# Direkte Verbindung zu Access-DB?



## holzer (5. Apr 2006)

Hallo,

ist möglich eine direkte Verbindung zu einer Access-DB herzustellen ohne dass der User erst in der Systemsteuerung/Verwaltung rumspielen muss um dort die Verbindung einzurichten? Für einige Benutzer stellt das ja leider ein unlösbares Problem dar. Ich wäre dankbar für jeden Tip!

MfG


----------



## bronks (5. Apr 2006)

Direkt nicht. Mindestens der ODBC-Treiber für MS-Access muß installiert sein. 

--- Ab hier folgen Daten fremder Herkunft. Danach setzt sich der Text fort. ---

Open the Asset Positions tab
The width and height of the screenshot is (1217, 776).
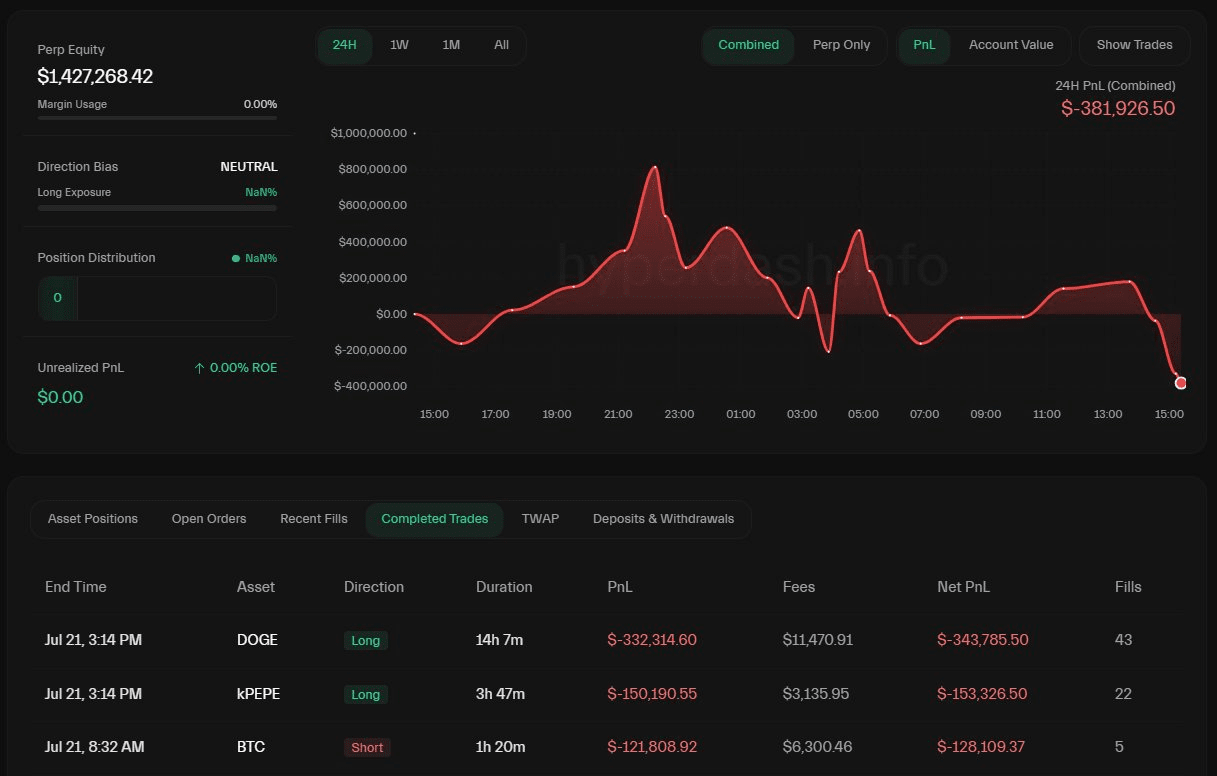tap(93, 519)
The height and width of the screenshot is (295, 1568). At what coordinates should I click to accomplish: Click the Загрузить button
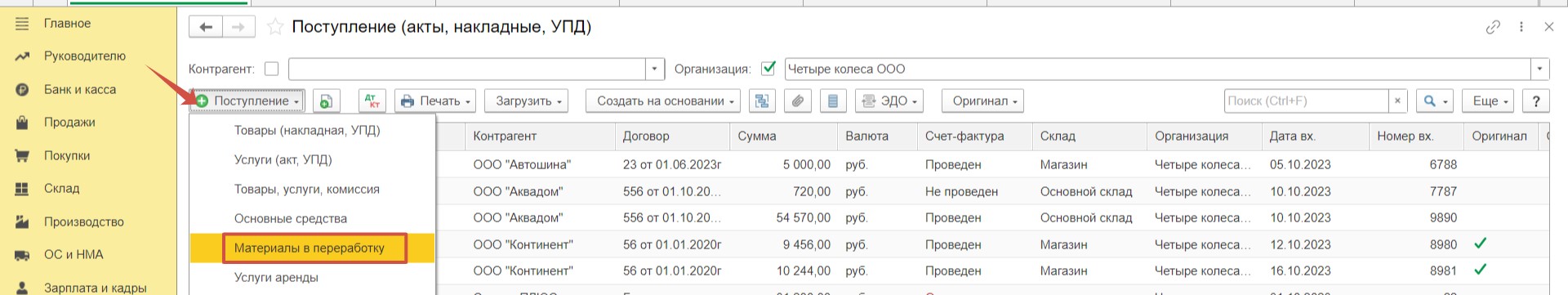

Hier steht die Lösung: http://www.java-forum.org/de/viewtopic.php?t=22646&highlight=access+odbc


----------



## holzer (5. Apr 2006)

Erstmal danke. Hab es jetzt ausprobiert.


```
getConnection("jdbc:odbc:DRIVER={Microsoft Access Driver (*.mdb)};DBQ=C:/pfad/zu/meiner/accesdatei.mdb;");
```

Ich krieg dabei den Fehler: [Microsoft][ODBC]Der Dateiname wurde nicht gefunden oder so! Hab ich da was vergessen?


----------



## SamHotte (5. Apr 2006)

Den Fehler bekommt man eigentlich nur, wenn der Pfad nicht stimmt.


----------



## bronks (5. Apr 2006)

@holzer:
Du hast nicht aus versehen Backslashes statt Slashes in den Pfad geschrieben?


----------



## Guest (5. Apr 2006)

Ich hab zur Sicherheit beides probiert. Geht leider net!!!


----------



## abollm (7. Apr 2006)

@holzer/Gast:

Veruche einmal das Folgende:


```
... 
                // Der Pfad der MS-Access-Datenbank wird gesetzt ..., hier eigenen Pfad setzen
                String filename = "d:/JDBC/MyDemo.mdb";
                String database = "jdbc:odbc:Driver={Microsoft Access Driver (*.mdb)};DBQ=";
                database+= filename.trim() + ";DriverID=22;READONLY=true}"; // add on to the end 
                // Verbindung via DriverManager
                // Achtung, ggf. User und Kennwort eingeben, sofern entsprechend genutzt
                Connection con = DriverManager.getConnection( database ,"",""); 
                Statement s = con.createStatement();
...
```


----------